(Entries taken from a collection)

— Begin —

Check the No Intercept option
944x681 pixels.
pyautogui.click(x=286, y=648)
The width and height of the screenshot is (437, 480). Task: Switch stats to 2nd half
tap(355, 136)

— End —

■ **Objective**: Please update the listing above by replacing "screenshot" with "image" and leaving everything else unchanged.

■ **Solved exercise**:
Check the No Intercept option
944x681 pixels.
pyautogui.click(x=286, y=648)
The width and height of the image is (437, 480). Task: Switch stats to 2nd half
tap(355, 136)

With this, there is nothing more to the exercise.